> **Records supplied**
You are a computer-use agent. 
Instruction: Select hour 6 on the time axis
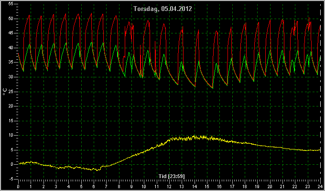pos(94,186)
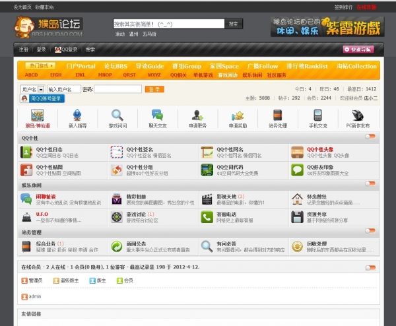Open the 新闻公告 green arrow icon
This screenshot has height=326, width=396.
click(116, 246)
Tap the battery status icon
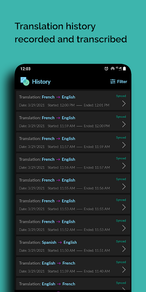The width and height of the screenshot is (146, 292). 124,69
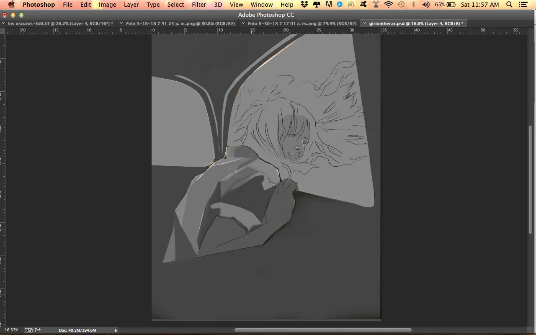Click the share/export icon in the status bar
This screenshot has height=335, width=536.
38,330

...

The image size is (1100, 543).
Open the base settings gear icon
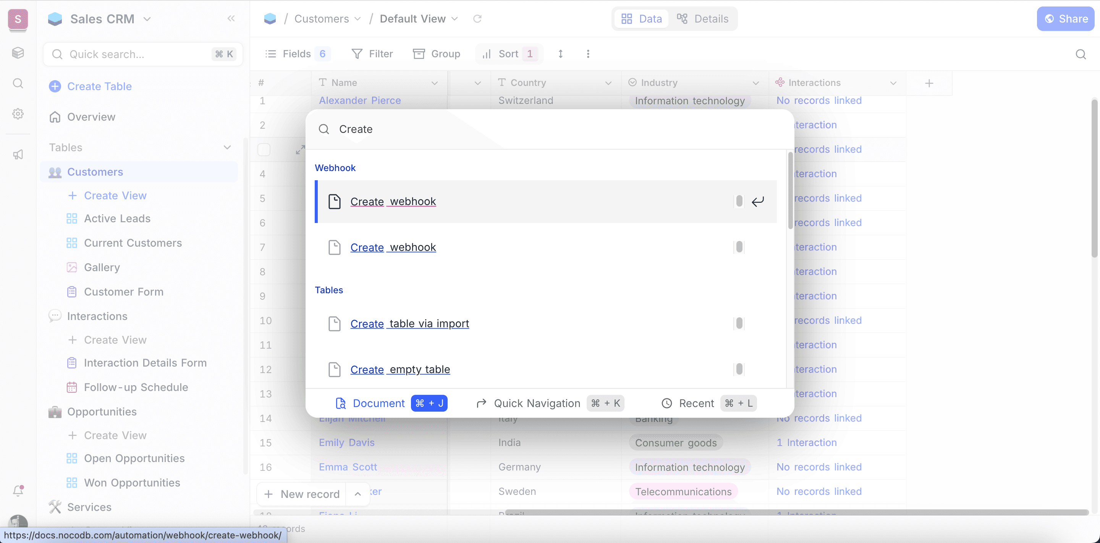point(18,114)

> **Written exercise**
Quote the data verbatim, starting at the line containing "The image size is (1100, 543)." and ending at the line containing "point(18,114)". Omit the pictures.

> **Task answer**
The image size is (1100, 543).
Open the base settings gear icon
point(18,114)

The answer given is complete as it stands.